══ Document text

The United States ALLOWED Saddam the use of helicopter gunships to quell the uprising, so your own country is complicit in the slaughter.


6. The draining of the southern marshes. Beginning in the early
1990's, and continuing to this day, Saddam Hussein's government has
drained the southern marshes of Iraq, depriving thousands of Iraqis of
their livelihood and their ability to live on land that their
ancestors have lived on for thousands of years. This is clearly not a
land reclamation project, or a border security project, as some of
Saddam's defenders have claimed. Instead, as groups such as the Amar
Foundation have begun to document, Saddam's efforts have served to
render the land less fertile, and less able to sustain the livelihood
or security of the Iraqi people. This qualifies as a crime against
humanity and may possibly constitute genocide.

════
══ Data provided

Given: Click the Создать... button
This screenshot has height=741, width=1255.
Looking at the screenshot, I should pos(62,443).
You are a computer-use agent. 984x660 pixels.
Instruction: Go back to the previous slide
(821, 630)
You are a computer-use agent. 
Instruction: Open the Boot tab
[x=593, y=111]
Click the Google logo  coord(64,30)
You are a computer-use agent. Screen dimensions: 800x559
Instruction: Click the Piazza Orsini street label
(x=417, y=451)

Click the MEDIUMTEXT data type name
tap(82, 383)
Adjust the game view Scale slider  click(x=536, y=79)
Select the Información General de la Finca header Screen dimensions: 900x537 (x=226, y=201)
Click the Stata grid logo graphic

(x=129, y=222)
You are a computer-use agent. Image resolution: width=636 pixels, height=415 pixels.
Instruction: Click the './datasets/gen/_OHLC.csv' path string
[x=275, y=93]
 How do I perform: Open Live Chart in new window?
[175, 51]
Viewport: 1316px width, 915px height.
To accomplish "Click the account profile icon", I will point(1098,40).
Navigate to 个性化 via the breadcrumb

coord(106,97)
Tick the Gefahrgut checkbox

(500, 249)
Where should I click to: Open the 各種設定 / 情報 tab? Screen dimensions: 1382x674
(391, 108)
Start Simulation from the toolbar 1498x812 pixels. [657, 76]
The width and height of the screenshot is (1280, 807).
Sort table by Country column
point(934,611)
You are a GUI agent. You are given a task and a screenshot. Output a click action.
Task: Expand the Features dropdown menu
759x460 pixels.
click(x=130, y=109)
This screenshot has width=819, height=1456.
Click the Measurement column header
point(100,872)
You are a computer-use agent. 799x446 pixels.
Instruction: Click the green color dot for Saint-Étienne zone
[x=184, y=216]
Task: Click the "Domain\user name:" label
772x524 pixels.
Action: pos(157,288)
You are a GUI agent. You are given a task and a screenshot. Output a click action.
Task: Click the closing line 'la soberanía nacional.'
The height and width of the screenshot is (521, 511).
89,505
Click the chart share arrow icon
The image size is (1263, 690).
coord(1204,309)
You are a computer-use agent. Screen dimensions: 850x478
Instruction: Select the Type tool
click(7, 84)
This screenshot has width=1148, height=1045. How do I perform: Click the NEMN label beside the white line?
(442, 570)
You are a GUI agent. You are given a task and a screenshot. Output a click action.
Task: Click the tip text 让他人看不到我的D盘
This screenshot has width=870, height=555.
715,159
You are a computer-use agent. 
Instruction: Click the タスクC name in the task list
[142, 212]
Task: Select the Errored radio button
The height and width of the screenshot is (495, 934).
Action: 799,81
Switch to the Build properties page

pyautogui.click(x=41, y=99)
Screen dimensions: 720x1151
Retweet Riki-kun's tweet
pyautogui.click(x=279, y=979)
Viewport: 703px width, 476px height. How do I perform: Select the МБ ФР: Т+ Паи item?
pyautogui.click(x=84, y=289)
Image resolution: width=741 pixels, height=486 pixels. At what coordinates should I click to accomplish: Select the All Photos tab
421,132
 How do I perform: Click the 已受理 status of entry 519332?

════

_Things to do_.
(a) In the marshes passage, update the part that begins at the words "The United States" and stops after "possibly constitute genocide.", putting "way of life" in place of "livelihood".
(b) For each statement, say whether the marshes passage supports it (yes or no), and quote the words that decide it. (i) The draining of the southern marshes began in the early 1990's. (ii) The passage accepts that the draining was a land reclamation project. (iii) The passage says the efforts made the land more fertile.
(c) Pick up the marshes passage and continue it from its final sentence.
The lines above have no connection to the marshes passage.

_Your responses_.
(a)
The United States ALLOWED Saddam the use of helicopter gunships to quell the uprising, so your own country is complicit in the slaughter.


6. The draining of the southern marshes. Beginning in the early
1990's, and continuing to this day, Saddam Hussein's government has
drained the southern marshes of Iraq, depriving thousands of Iraqis of
their way of life and their ability to live on land that their
ancestors have lived on for thousands of years. This is clearly not a
land reclamation project, or a border security project, as some of
Saddam's defenders have claimed. Instead, as groups such as the Amar
Foundation have begun to document, Saddam's efforts have served to
render the land less fertile, and less able to sustain the way of life
or security of the Iraqi people. This qualifies as a crime against
humanity and may possibly constitute genocide.

(b)
(i) Yes: "Beginning in the early 1990's, and continuing to this day, Saddam Hussein's government has drained the southern marshes of Iraq"
(ii) No: "This is clearly not a land reclamation project, or a border security project"
(iii) No: "Saddam's efforts have served to render the land less fertile"

(c)
Hey, get your country to sign the Kyoto Protocols and maybe, just MAYBE, this would be a valid reason. Your country pollutes the planet more than any other country does and refuses to do anything about it.


7. Ethnic cleansing of ethnic "Persians" from Iraq to Iran, and an
ongoing campaign of ethnic cleansing of the non-Arabs of Kirkuk and
other northern districts. This ongoing campaign of ethnic cleansing
was documented by the former U.N. Special Human Rights Rapporteur for
Iraq, Max van der Stoel in his reports in 1999.


I'm reading up on this, I'll get back to you. But again, YEARS after tghe fact it is decided there is a necessity to invade? Bah.


8. Continuing unlawful killings of political opponents. Many groups
have documented Saddam Hussein's ongoing campaign against political
opponents, including killings, tortures, and -- lately -- rape. As
some of you may know, the regime has been using sexual assaults of
women in an effort to intimidate leaders of the Iraqi opposition. We
salute the courage of opposition leaders such as General Najib
al-Salihi for speaking out about this crime. The regime is also
carrying out a systematic campaign of murder and intimidation of
clergy, especially Shi'a clergy. The number of those killed unlawfully
is difficult to estimate but must be well in excess of 10,000 since
Saddam Hussein officially seized power in 1980. The number of victims
of torture no doubt well exceeds the number of those killed.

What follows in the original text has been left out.